List of Fred. Olsen aircraft
| Aircraft | Quantity | Start | End | Ref(s) |
|---|---|---|---|---|
| Douglas C-47 Skytrain | 4 | 1946 | 1961 |  |
| Douglas Douglas DC-4 Skymaster | 1 | 1952 | 1954 |  |
| Hiller UH-12 | 1 | 1954 | 1954 |  |
| Vickers Viscount | 6 | 1955 | 1962 |  |
| Curtiss C-46 Commando | 3 | 1957 | 1971 |  |
| Douglas DC-6A | 3 | 1965 | 1977 |  |
| Convair CV-340 | 1 | 1968 | 1976 |  |
| Dassault Falcon 20 | 4 | 1967 | 1978 |  |
| Lockheed L-188 Electra | 6 | 1973 | 1997 |  |
| Hawker Siddeley HS 748 | 1 | 1975 | 1996 |  |

==Accidents and incidents==
- The airline's first major incident took place on 2 April 1952, when a Douglas C-47 registration LN-NAE crashed during approach to Bordeaux–Mérignac Airport, France. The aircraft was flying a Norrköping, Sweden-based football team home from Spain when engine trouble and severe weather forced the aircraft down. The aircraft landed on a beach, and although the aircraft was written off, there were no casualties.

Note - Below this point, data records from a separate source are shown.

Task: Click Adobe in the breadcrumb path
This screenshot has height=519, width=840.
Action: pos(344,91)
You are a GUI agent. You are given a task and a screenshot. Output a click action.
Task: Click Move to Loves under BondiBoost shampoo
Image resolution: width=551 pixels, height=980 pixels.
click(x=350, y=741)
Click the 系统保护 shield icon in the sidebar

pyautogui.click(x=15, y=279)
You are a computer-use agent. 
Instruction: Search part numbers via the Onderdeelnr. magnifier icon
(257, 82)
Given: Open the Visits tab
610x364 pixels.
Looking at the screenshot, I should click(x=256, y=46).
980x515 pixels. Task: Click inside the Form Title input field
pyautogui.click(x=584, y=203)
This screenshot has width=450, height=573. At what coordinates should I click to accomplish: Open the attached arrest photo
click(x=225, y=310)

- Fred. Olsen suffered its only fatal accident on 5 May 1952, when a Douglas C-47 registration LN-NAD crashed in Drangedal Municipality. The aircraft was carrying Antarctic whalers home to Tønsberg Airport, Jarlsberg. Eleven of the twenty-nine people on board, perished in the accident. The flight attendant was the only crew surviving
- The airline's only helicopter, a Hiller UH-12, crashed on 10 December 1954 in Nore.

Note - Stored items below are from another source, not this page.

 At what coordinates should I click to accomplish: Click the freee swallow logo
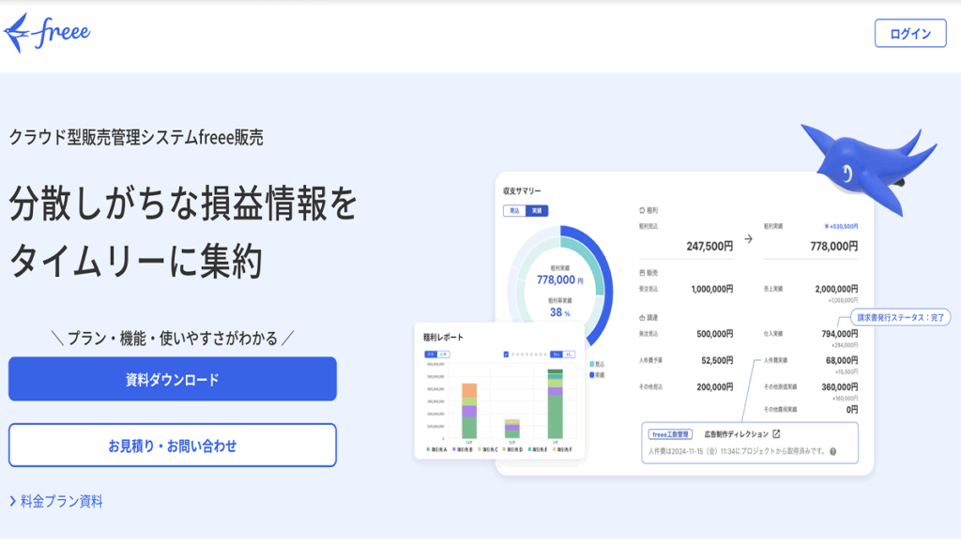[47, 33]
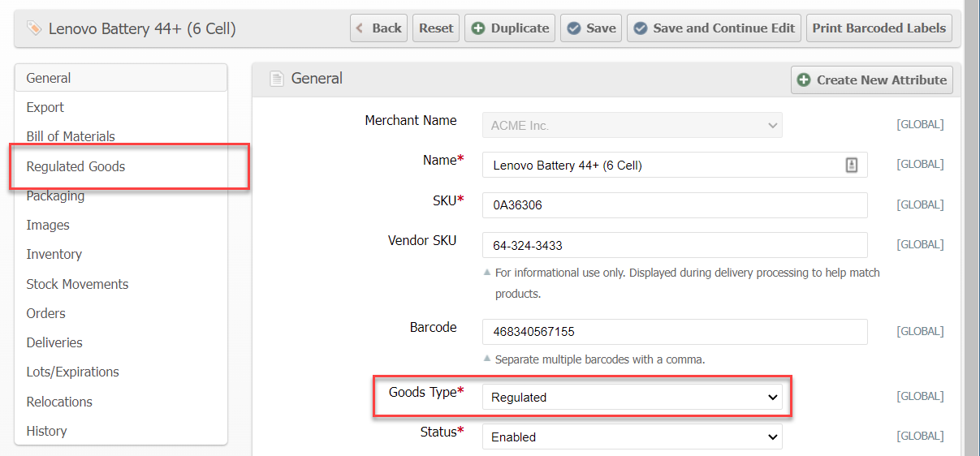The height and width of the screenshot is (456, 980).
Task: Click Save and Continue Edit
Action: [714, 28]
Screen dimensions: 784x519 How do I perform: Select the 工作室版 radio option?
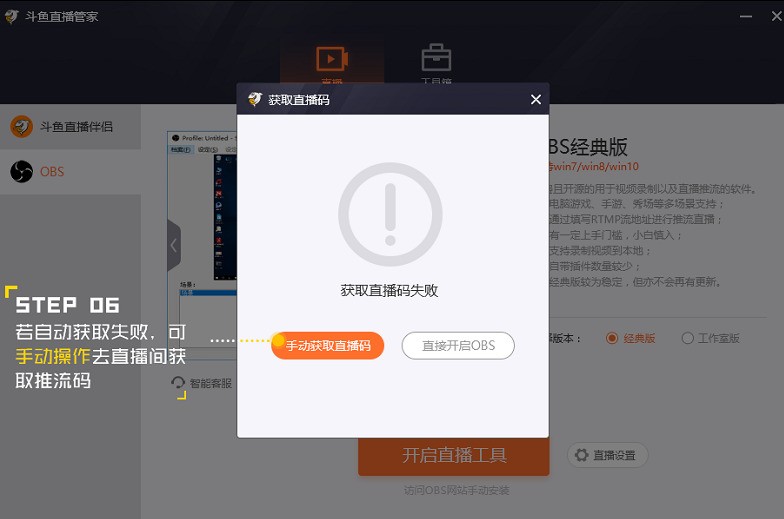[x=688, y=338]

- 2 November 1969, During the Biafran airlift a Douglas DC-6 registration LN-FOM was hit by Nigerian bombs during unloading at Uli. Although the aircraft was damaged beyond repair, none of the crew members were seriously hurt.

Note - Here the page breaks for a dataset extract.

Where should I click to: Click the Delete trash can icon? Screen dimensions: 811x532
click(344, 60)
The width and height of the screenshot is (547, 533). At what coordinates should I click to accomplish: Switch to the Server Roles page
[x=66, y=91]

- Just after take-off from Norwich Airport, England, on 12 December 1973, a Dassault Falcon 20 suffered multiple birdstrikes when it flew through a flock of seagulls. Both engines failed and the aircraft had to carry out an emergency landing in a field some 1000 m from the end of the runway. The aircraft was written off and the crew of three were injured, although the six passengers were not hurt.
- During calibration inspections at Molde Airport, Årø on 7 March 1984, the HS 748 slid off the runway. No-one was injured in the incident.